Your past data shows you sell 100 apples every day, despite the cost. Then it shows that you may sell other 100 if the price is considered "low" by the clients or 30 if the price is "high". Then you know how many are in stocks, from how many days, and how many are arriving. And you fix the price accordingly


It's pretty easy for things to not be actual collusion to end up looking like it, and having the very same negative effects" You don't need handshakes in backrooms.

This will be even more popular in situations like supermarkets, where a significant part of the stock has an expiration date that isn't so far from today. Turning your inventory too fast is just as bad as turning it too slowly, so there can be immediate reactions to make sure things are being consumed at just the right speed. And the more uniform the models of consumption the supermarkets are running, the more similar their decisions will be anyway.
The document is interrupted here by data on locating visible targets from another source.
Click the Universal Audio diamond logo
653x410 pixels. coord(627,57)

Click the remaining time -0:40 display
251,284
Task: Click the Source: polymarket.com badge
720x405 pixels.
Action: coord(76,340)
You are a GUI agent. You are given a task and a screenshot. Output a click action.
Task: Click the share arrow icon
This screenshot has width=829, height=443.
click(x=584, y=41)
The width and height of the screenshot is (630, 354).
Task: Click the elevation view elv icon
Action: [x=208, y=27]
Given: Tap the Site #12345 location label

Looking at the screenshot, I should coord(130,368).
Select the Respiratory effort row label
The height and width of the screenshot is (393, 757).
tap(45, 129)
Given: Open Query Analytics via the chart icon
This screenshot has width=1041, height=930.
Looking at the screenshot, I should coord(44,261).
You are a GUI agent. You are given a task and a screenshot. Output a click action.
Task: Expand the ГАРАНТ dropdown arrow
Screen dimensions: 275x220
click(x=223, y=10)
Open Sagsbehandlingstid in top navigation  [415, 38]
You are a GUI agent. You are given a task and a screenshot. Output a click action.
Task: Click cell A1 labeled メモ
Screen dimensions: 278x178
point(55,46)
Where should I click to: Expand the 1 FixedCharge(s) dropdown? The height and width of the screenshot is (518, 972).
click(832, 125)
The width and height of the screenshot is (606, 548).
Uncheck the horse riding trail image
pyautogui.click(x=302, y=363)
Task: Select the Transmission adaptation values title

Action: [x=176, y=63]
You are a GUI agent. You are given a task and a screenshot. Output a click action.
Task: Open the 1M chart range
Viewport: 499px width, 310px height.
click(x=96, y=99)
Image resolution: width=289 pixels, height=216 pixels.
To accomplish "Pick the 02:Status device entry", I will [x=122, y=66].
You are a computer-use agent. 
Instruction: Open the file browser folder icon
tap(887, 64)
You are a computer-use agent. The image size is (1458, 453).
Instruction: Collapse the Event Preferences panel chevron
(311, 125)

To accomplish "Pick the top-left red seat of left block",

So I wonder if we even need to focus on needing damning evidence, or on whether there is collusion, and instead aim for what we want: Dynamics that put negative pressures on prices. If we aren't seeing that, I don't care much about how much is collusion, and how much is models that have tacit agreements because, as market players optimize for what is best for them, there are solutions where high prices across the board makes all sellers win.


Those instances do look suspicious, though it’s likely that both vendors were sourcing from the same supplier and/or one was matching their competitor’s pricing. I’d be interested to see what proportion of the own-brand goods this had happened for, whether the same store was always first to raise prices, and what their supply chains looked like.


I'm afraid it might have the opposite effect - made collusion easier.


Is the premise that the bread scandal is just the tip of the iceberg?


I’d be curious to hear more from OP on this as well. I’ve got my own price tracking site for Canadian groceries (http://grocerytracker.ca/) but my primary goal has been to get information in the hands of average Canadians so they can make informed buying decisions.


>The result? Speculators entered the market at it's messed up.

That seems like a stretch. What's the casual mechanism behind increased accessibility of data driving up prices? At least with something like stocks you could blame HFT firms piling into the market or whatever. It seems far more plausible that prices rose for other reasons (take your pick of: NIMBYism, immigration, foreign investors, etc.), and the increased accessibility of data happened to coincide with the price rise (ie. similar to https://xkcd.com/925/).


Imagine we sell groceries. If I have real-time access to your prices, and you to mine, then I have no incentive to try to outbid you to my customers since you will see my cheap potato sale sooner than my customers will, and announce your own equivalent sale. Knowing you have access to my prices, I can also increase them safe in the knowledge that you will follow me very soon, since that means we both win. That is how sharing prices with no friction leads to less competition.